Legendary comedian and classist bourgie Negro icon Bill Cosby once infamously criticized poor black folks for spending all their money on $500 sneakers instead of educational toys and claimed they had mixed-up priorities. A backlash ensued.

According to Slate‘s Ray Fisman, who points to a new study about race and consumer tendencies, Dr. Huxtable is right, but he is wrong about why.

Every society has had its equivalent of the $150 Zoom LeBron IV basketball sneaker, and thanks to Thorstein Veblen, we have a pretty good idea why. As the Gilded Age economist famously put it, “conspicuous consumption of valuable goods is a means of reputability to the gentleman of leisure,” and “failure to consume a mark of demerit.” To consume is to flaunt our financial success; it’s how we keep score in life.

Economists refer to items that we purchase in order to reveal our prosperity to others as wealth signals. But why use sneakers, as opposed to phonics toys, as a wealth signal? First off, for a signal to be effective, it needs to be easily observed by the people we’re trying to impress. This includes not just those near and dear to us, but also the person we pass on the street, who sees our sneakers but would have a harder time inferring how much we’re spending teaching our kids to read. For a wealth signal to be credible, it also needs to be hard to imitate—if everyone in your community can afford $150 sneakers, those Zoom Lebron IVs would lose their signal value.
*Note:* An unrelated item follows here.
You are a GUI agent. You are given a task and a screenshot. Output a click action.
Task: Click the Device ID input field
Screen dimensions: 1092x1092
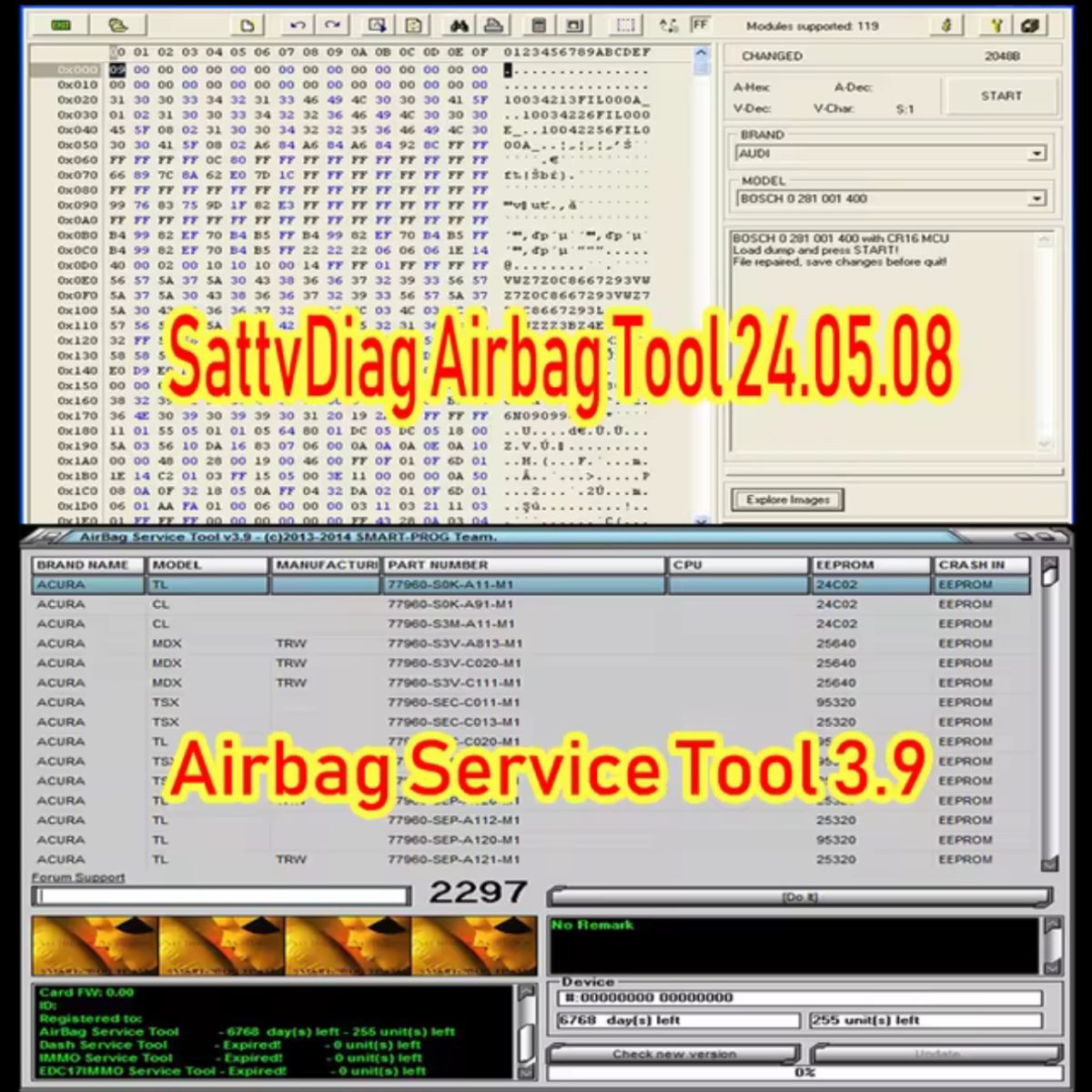[x=801, y=996]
Fisman says that black families and white families bringing in the same income are competing with two different groups in this game. A black family making $42,500, the median income for black households in the 1990s, can stretch itself thin but still afford to buy nice rides, fresh kicks and the like with the Jenkinses. But a white family making the same $42,500 is competing with white families — whose median income was $66,800 in the 1990s — so instead of competing with neighbors who make too much money to keep up with, they opt out and don’t play at all.

To test their theory, [the study’s authors] look at how much a white family spends on conspicuous consumption when it is surrounded by white families making a similar amount of money. They find that this white family spends the same portion of its income on visible goods as a black family surrounded by other black families with similar incomes. They also find that the further a family of either race slips behind the average income of nearby households of the same race (becoming too poor to compete in the signaling game), the less it spends on these visible goods.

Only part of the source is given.